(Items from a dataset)

------

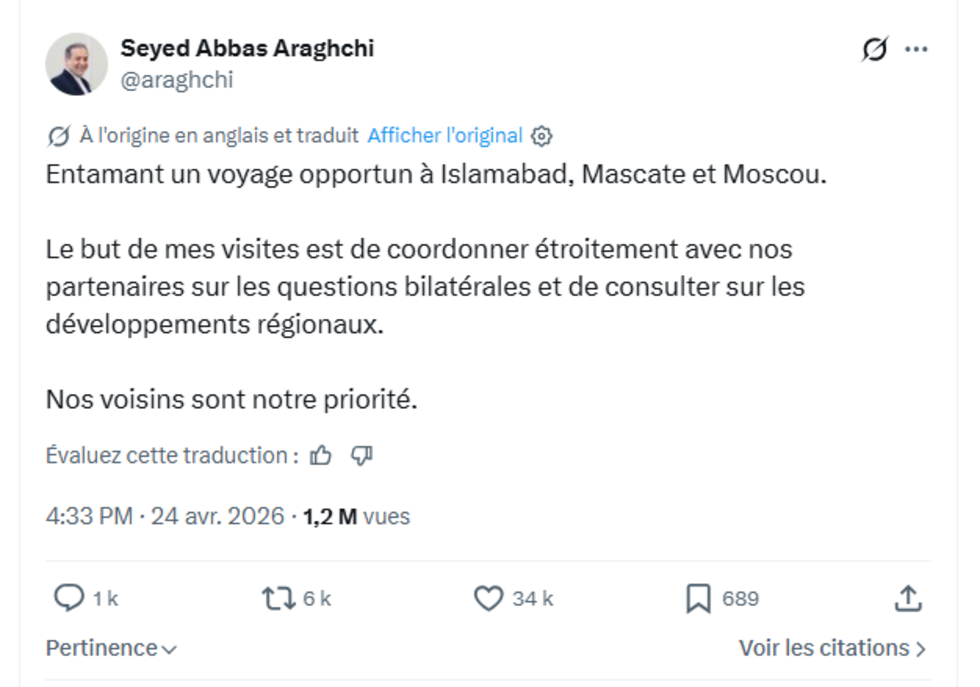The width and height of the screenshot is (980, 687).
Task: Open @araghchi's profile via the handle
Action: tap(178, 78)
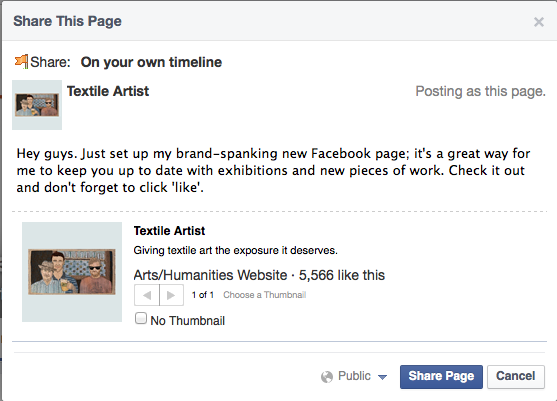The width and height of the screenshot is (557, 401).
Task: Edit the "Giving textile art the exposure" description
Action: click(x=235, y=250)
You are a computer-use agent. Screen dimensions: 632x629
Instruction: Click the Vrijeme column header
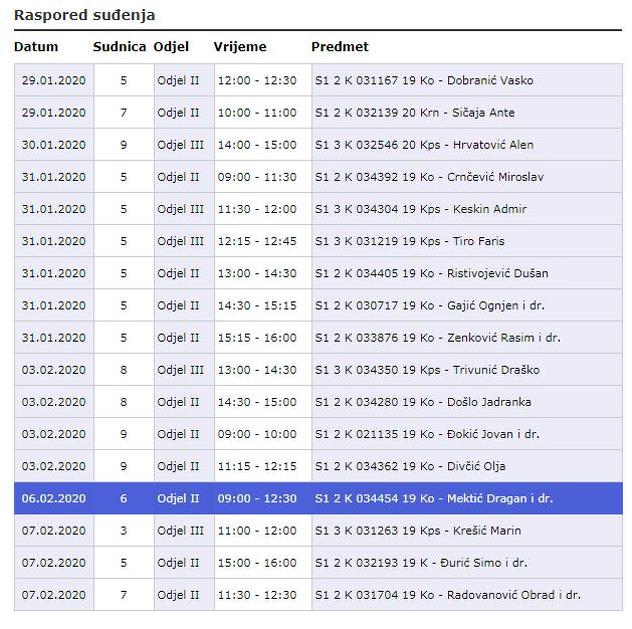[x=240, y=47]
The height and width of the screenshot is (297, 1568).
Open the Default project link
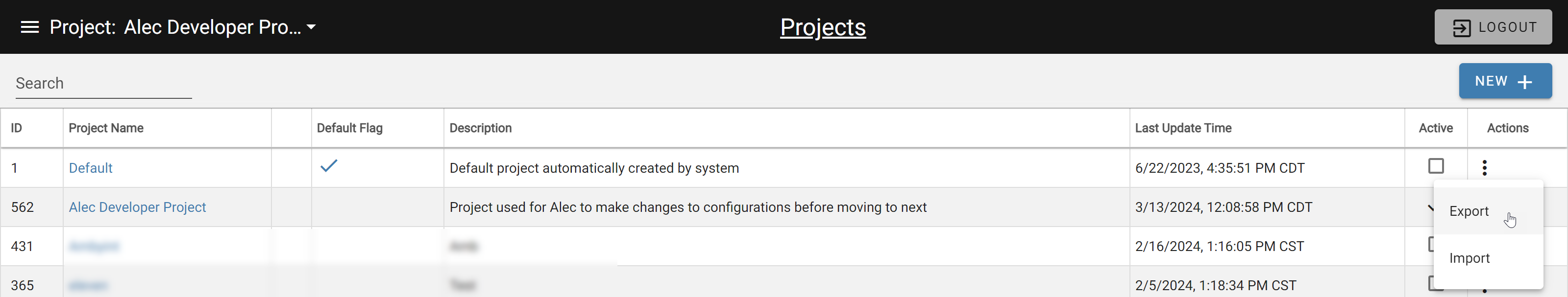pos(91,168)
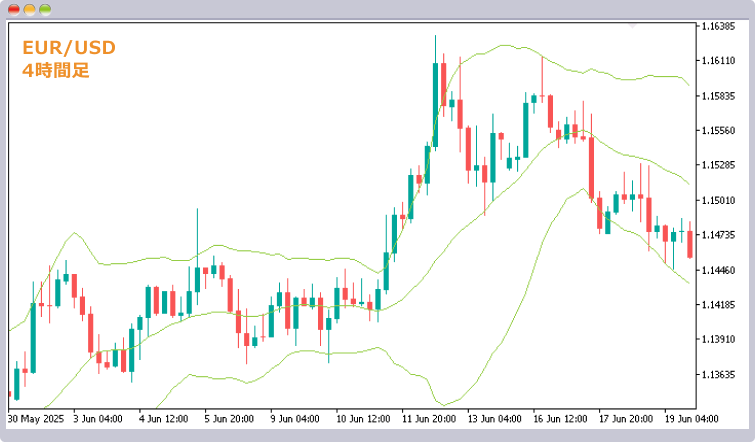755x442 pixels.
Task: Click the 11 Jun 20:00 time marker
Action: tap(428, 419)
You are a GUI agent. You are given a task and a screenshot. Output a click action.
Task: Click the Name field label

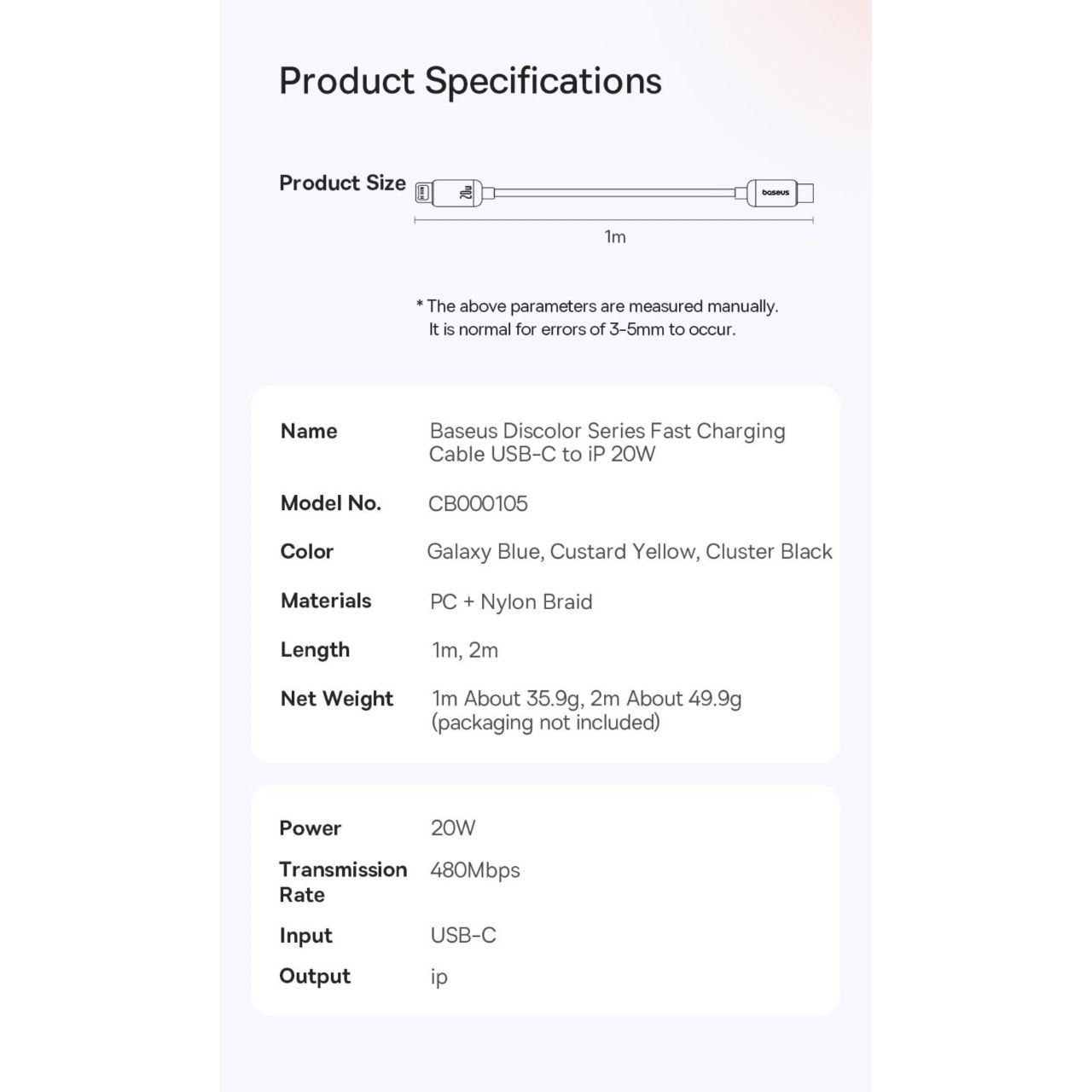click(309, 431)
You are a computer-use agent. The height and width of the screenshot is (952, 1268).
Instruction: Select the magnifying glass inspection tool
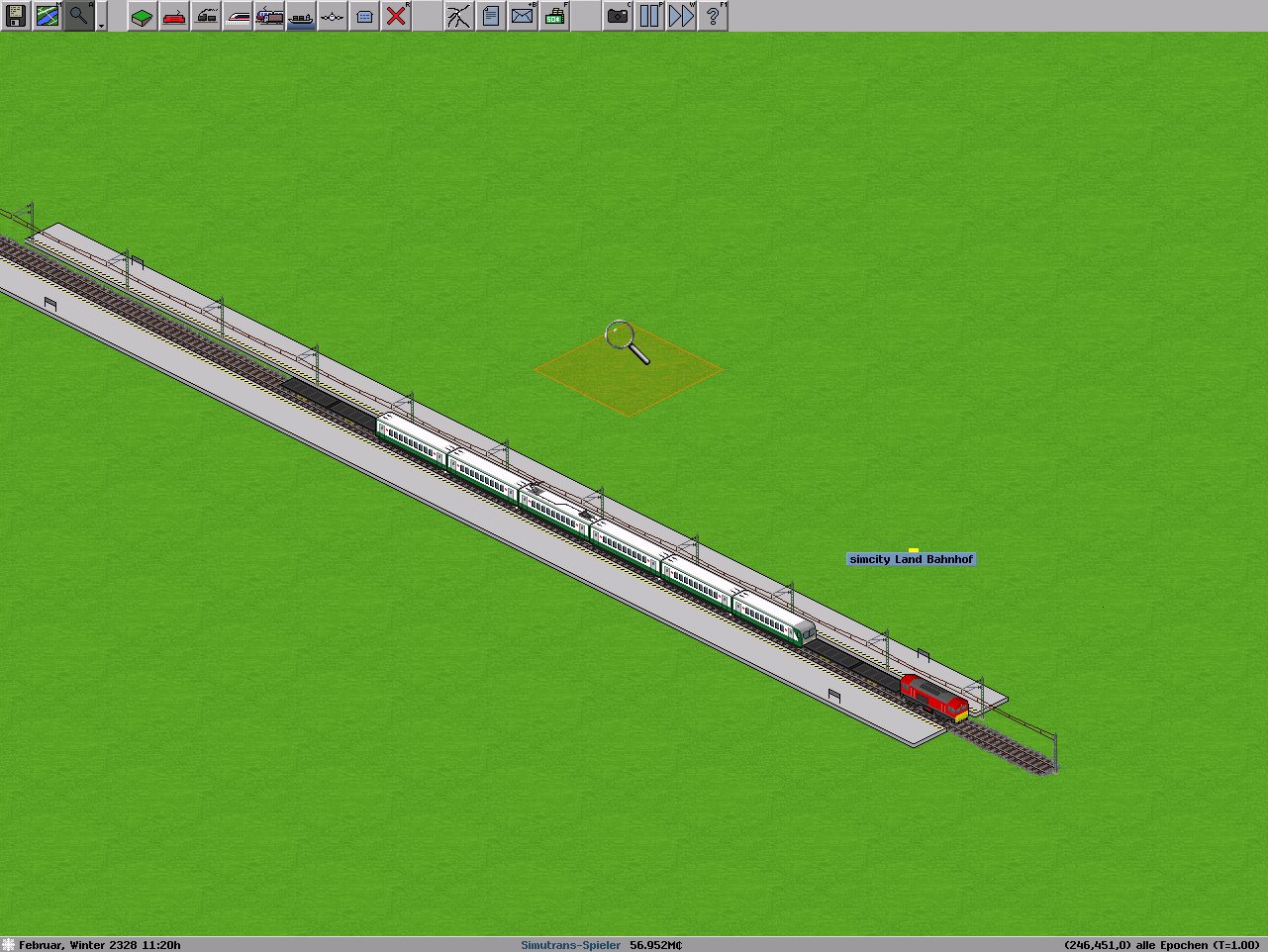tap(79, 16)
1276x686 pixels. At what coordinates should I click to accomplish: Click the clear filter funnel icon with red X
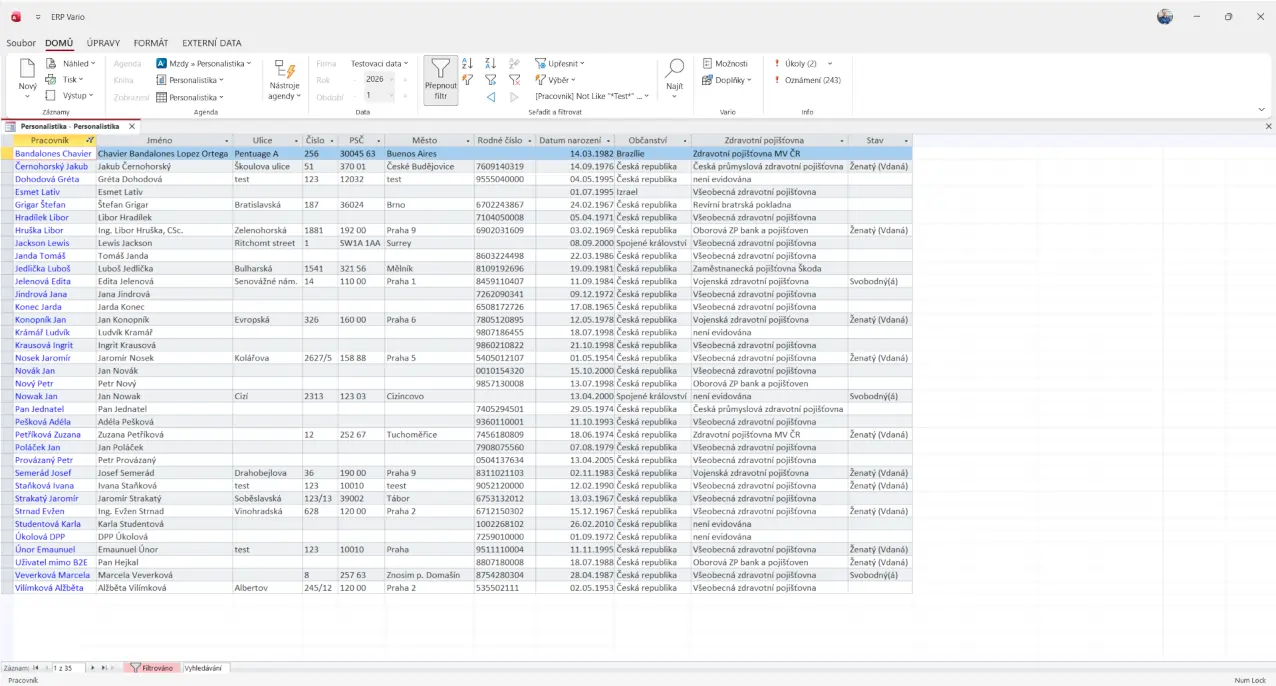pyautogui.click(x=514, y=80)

------

Task goal: Please transcribe, word for word, every line from the one containing "Task: Click the Name field label" through the last line of the records, both included, and leave the pictures out.

Task output:
Task: Click the Name field label

click(309, 431)
You are a computer-use agent. The height and width of the screenshot is (952, 1268).
Instruction: Select the magnifying glass inspection tool
tap(79, 16)
1276x686 pixels. At what coordinates should I click to accomplish: Click the clear filter funnel icon with red X
pyautogui.click(x=514, y=80)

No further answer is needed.